The winners of the Spanish version of the contest are invited to a trip to CERN to visit the place where things happen in science: the particle accelerator. Over 1,500 innovations were presented by seven-member teams within the categories established by TED: IoT, Industry 4.0, e-health, digital education, cybersecurity, and other technological projects. From those 1,500, the jury had to work really hard to come up with the final results. If you are among the non-chosen ones, you should know that the gap between the top 50-or-so projects was incredibly tight.

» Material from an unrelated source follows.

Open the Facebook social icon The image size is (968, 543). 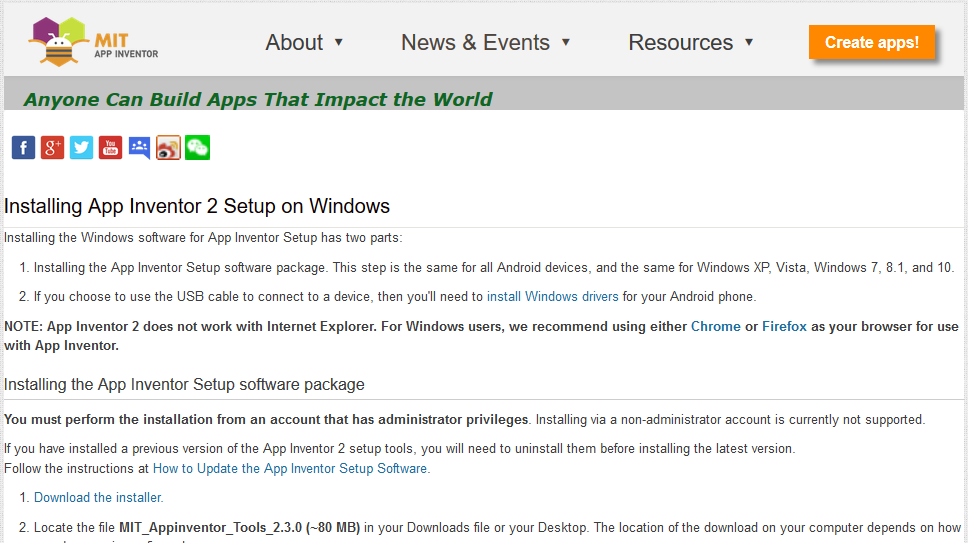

The following list highlights the four teams that were awarded by the jury. I have translated the information about the teams, but the videos from the students are only in Spanish. I hope you will find them as thrilling as I do!

Project 1

• Title: AGROTECH
• Topic: Livestock automation system
• Level: Advance (junior high and vocational education)
• Theme: Industry 4.0
• School: Instituto de Educación Secundaria LOS OLMOS
• City: Albacete
• Description: AGROTECH implements a prototype to automate the systems to manage livestock. Using Arduino and a series of sensors, it is possible to monitor and refill the livestock’s food and water, control the light and ventilation of the stables, report alarms like fire or intrusions and eliminate leftovers. All information is captured in real-time and displayed on a website.

Project 2

• Title: Virtual Detective (Detective Virtual)
• Topic: Virtual reality spaces
• Level: High (upper secondary)
• Theme: Digital education
• School: Colegio María Virgen
• City: Madrid
• Description: Virtual Detective is a virtual, guided tour to the school. The students have hidden a series of challenges along the way that are related to different school subjects. The virtual space is a gamified version of the class that helps the kids learn in an alternative way.

Project 3

• Title: Recycling Is for Everyone (REPT, Reciclar Es Para Todos)
• Topic: Other technological projects
• Level: Junior (lower secondary)
• Theme: Digital education
• School: Colegio Santo Domingo
• City: Santa Cruz de Tenerife
• Description: REPT is a trash bin prototype that can classify the leftovers and will run a lottery among those recycling once the bin has been sent to the recycling station.

Project 4

• Title: ALPHAPSI
• Topic: VR platform for the diagnosis and treatment of students with special educational needs
• Level: Advance
• Theme: Digital education
• School: Colegio Calasancio Hispalense
• City: Sevilla
• Description: ALPHAPSI consists of an application made in Processing that connects to a VR head-mounted display capable of detecting the wearer’s head movements. Thanks to a series of tests consisting of tracking an object moving in the VR space, the system can follow the movements and will help generating a diagnosis and treating students with attention disorders.

The Desafío STEM project is an initiative of Telefonica Educacion Digital and their project STEMbyme.